Potter, Acting P.J., and Cobey, J., concurred.
NOTES
Notes
[1] Pursuant to rule 12(a) of the California Rules of Court, we have made the superior court file part of the record of appeal. Further, we take judicial notice of the contents of appellant's Los Angeles Superior Court mental health file No. M251423, pursuant to Evidence Code section 452, subdivision (d).
[2] Appellant was certified for such treatment pursuant to Welfare and Institutions Code section 5250. Hereinafter, all references are to the Welfare and Institutions Code unless otherwise specified.
[3] Section 300, subdivision (a), provides that "[a]ny person under the age of 18 years who comes within any of the following descriptions is within the jurisdiction of the juvenile court which may adjudge such person to be a dependent child of the court: [¶] (a) Who is in need of proper and effective parental care or control and has no parent or guardian, or has no parent or guardian willing to exercise or capable of exercising such care or control, or has no parent or guardian actually exercising such care or control. No parent shall be found to be incapable of exercising proper and effective parental care or control solely because of a physical disability, including, but not limited to, a defect in the visual or auditory functions of his or her body, unless the court finds that the disability prevents the parent from exercising such care or control."
[4] In Los Angeles County, the office of the county counsel is responsible for litigating dependent child petitions filed by the department of public social services (DPSS). The district attorney is not ordinarily involved in dependent child proceedings.
[5] The juvenile court was faced with a dilemmа at the detention hearing since it was told that the district attorney was not proceeding under LPS, birth of the child was imminent, and the appellant Kay S. would be released almost immediately unless detained pursuant to the petition filed in juvenile court.

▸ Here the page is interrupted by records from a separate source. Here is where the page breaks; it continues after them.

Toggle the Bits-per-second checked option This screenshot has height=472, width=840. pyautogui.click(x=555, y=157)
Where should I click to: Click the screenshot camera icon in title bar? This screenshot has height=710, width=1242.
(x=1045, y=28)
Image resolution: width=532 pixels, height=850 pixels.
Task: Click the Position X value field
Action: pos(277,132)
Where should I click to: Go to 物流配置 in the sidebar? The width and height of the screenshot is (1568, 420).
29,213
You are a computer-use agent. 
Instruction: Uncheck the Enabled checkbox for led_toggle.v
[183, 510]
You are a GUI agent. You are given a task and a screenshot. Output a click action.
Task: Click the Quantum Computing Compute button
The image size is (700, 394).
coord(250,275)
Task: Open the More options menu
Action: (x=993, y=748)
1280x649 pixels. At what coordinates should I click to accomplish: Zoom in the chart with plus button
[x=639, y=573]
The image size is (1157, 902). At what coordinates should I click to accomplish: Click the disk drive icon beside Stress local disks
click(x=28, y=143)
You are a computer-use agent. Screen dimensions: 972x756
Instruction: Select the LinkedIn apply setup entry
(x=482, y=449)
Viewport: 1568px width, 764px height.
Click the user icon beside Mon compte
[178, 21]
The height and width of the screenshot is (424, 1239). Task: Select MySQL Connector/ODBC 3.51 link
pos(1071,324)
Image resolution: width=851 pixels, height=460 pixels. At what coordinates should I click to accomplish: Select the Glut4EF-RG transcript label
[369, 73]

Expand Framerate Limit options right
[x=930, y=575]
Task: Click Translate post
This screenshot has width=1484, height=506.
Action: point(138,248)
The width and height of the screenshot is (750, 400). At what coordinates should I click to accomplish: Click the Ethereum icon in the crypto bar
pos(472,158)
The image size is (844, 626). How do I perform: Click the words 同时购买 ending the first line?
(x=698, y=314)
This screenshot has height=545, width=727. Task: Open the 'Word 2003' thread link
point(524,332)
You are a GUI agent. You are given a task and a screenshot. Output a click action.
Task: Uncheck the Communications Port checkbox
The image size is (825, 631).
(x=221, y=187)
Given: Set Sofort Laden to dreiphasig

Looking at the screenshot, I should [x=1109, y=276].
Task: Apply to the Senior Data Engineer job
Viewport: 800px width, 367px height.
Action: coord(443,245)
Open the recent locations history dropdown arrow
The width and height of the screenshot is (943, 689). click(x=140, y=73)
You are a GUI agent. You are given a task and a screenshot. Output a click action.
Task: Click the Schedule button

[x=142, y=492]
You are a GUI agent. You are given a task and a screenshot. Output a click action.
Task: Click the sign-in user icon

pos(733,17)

[6] Other less restrictive and nondetention altеrnatives were possible and were in the process of being explored by DPSS such as allowing appellant Kay S. to remain at her home with the assistance of a caretaker. The juvenile court file does not reveal any further investigation or reports concerning such рossible alternatives after the detention hearing on May 6, 1980. These nondetention alternatives, if pursued, may have eliminated the need to detain appellant Kay S.
[7] The DPSS social worker's report filed in the juvenile court on June 9, 1981, reflects that the mother left County Medical Center after the birth of the child and DPSS has had no contact since then.